▶ **Records for the task**

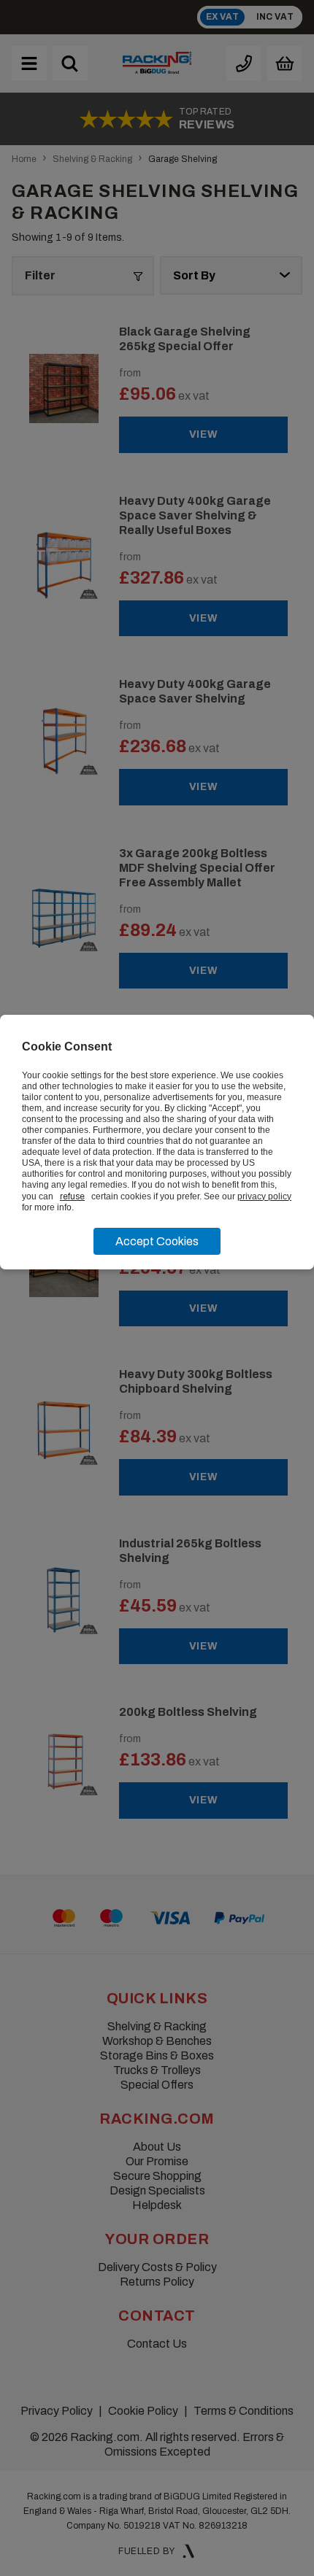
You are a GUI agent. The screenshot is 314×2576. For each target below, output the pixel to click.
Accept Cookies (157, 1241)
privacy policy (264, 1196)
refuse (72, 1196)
...
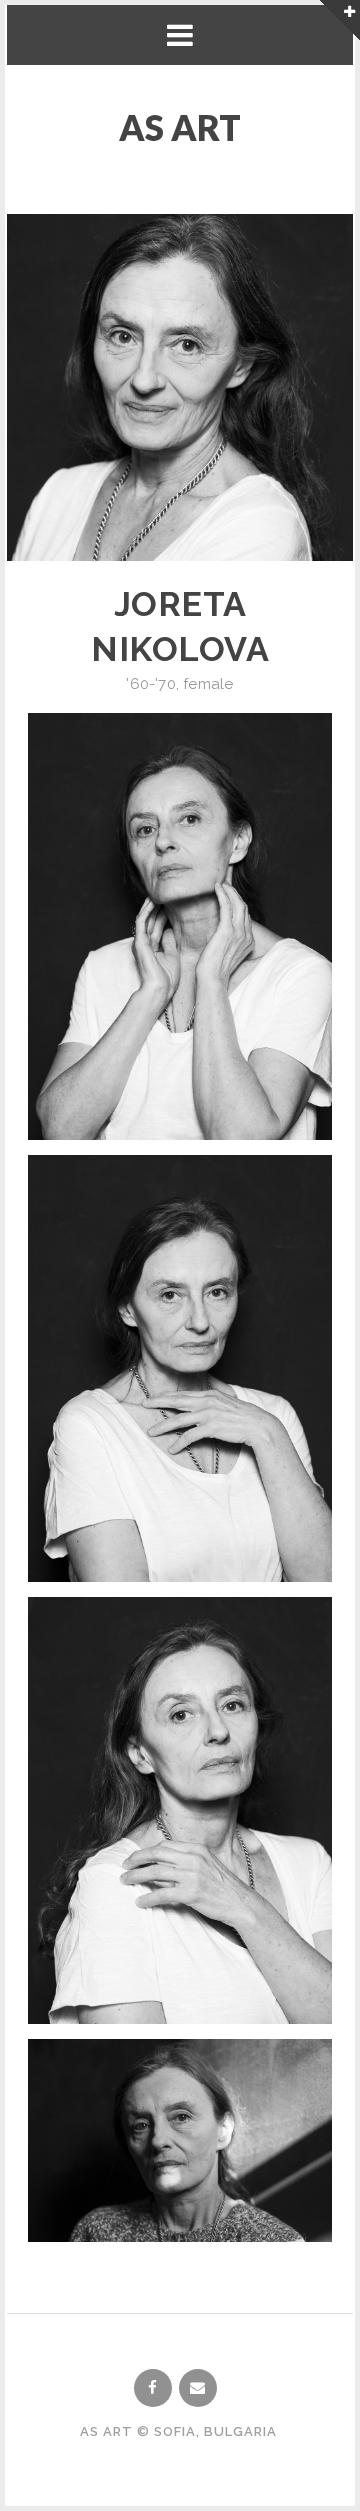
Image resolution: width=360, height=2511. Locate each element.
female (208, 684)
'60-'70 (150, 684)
---
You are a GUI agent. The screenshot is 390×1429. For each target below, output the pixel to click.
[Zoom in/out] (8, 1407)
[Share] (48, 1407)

▶ **Problem description**
The total, and nothing more: how many lines in the entries contain "output"?

▶ **Task solution**
2